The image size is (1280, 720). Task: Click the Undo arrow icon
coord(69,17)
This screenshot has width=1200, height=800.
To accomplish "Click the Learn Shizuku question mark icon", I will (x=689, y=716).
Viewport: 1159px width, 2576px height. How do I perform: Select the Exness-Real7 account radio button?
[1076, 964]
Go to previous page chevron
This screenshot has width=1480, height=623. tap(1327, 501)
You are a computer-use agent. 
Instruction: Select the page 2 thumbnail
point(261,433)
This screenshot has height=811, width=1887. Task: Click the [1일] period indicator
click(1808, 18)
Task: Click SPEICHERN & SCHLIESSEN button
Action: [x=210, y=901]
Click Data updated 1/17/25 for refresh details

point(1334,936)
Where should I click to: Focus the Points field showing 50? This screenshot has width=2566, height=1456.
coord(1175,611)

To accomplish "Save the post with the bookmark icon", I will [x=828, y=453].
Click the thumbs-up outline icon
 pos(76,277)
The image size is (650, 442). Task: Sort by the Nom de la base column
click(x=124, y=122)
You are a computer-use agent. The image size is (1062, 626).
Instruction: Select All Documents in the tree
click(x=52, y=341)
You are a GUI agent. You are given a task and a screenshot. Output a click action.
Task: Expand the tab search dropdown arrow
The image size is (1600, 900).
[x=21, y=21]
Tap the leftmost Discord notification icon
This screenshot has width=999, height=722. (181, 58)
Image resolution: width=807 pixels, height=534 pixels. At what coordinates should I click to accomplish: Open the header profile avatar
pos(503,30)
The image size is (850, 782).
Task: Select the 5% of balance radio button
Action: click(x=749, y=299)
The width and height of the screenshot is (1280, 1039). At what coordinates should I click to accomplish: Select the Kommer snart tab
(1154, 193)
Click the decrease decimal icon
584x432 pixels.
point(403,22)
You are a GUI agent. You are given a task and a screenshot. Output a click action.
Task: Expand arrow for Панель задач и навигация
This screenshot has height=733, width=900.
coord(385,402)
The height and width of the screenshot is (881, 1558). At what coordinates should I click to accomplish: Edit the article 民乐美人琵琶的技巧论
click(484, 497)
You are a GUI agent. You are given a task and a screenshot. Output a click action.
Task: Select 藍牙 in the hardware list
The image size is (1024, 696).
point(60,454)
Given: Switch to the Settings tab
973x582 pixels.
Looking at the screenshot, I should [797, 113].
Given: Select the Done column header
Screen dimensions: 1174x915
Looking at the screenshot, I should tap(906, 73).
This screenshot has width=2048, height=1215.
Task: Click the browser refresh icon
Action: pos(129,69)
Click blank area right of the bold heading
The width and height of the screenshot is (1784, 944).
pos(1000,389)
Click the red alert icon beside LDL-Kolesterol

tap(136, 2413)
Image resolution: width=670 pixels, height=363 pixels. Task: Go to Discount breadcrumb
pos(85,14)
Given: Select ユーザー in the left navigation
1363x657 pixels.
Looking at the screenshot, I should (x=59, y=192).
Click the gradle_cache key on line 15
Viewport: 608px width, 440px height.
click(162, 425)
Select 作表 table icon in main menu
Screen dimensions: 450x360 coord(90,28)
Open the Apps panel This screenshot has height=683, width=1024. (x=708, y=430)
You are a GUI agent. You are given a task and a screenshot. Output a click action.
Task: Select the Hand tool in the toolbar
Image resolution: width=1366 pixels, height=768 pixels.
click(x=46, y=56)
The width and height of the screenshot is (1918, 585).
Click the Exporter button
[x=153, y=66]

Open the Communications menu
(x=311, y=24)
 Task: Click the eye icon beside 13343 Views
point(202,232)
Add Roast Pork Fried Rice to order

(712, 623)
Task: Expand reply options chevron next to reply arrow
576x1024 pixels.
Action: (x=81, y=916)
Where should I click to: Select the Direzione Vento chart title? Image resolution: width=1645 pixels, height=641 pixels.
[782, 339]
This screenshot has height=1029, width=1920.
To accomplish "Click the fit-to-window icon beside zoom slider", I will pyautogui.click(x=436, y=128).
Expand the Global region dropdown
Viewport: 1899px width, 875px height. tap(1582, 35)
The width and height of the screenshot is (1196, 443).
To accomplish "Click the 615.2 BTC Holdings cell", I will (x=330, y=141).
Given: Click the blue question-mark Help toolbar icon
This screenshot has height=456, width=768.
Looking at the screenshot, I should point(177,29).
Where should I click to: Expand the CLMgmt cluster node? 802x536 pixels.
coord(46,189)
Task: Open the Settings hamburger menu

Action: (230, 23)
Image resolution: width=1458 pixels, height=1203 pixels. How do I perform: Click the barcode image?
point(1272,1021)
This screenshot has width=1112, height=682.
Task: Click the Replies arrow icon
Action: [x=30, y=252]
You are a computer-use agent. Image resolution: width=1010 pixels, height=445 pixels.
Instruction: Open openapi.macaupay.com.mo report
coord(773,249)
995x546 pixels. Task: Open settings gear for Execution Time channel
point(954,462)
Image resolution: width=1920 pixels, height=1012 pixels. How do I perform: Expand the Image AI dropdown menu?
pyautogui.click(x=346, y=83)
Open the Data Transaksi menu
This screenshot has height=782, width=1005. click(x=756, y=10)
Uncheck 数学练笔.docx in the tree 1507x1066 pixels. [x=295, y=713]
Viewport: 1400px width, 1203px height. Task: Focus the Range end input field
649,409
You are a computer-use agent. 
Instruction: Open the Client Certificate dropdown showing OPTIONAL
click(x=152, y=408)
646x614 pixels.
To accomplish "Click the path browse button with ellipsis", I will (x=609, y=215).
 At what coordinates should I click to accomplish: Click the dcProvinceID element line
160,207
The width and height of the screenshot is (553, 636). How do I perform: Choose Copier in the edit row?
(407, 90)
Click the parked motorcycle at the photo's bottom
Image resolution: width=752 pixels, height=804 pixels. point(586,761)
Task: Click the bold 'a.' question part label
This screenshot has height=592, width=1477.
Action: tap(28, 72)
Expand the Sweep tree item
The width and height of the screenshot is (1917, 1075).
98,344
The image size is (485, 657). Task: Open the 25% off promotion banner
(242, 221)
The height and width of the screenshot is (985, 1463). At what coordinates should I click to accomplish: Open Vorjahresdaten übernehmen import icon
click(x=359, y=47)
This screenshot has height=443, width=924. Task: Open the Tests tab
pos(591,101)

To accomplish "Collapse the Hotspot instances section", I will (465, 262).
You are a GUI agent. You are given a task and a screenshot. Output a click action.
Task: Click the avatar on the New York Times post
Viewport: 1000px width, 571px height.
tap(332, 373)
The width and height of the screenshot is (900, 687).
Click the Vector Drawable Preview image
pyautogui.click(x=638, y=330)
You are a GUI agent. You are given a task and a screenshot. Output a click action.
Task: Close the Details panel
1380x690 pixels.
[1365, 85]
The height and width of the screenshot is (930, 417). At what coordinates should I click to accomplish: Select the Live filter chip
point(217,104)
■ ■ ■
**TASK PROMPT**: Go through the entries and filter for lines holding the word "post"; copy each match.

**TASK RESULT**:
To accomplish "Save the post with the bookmark icon", I will [x=828, y=453].
Task: Click the avatar on the New York Times post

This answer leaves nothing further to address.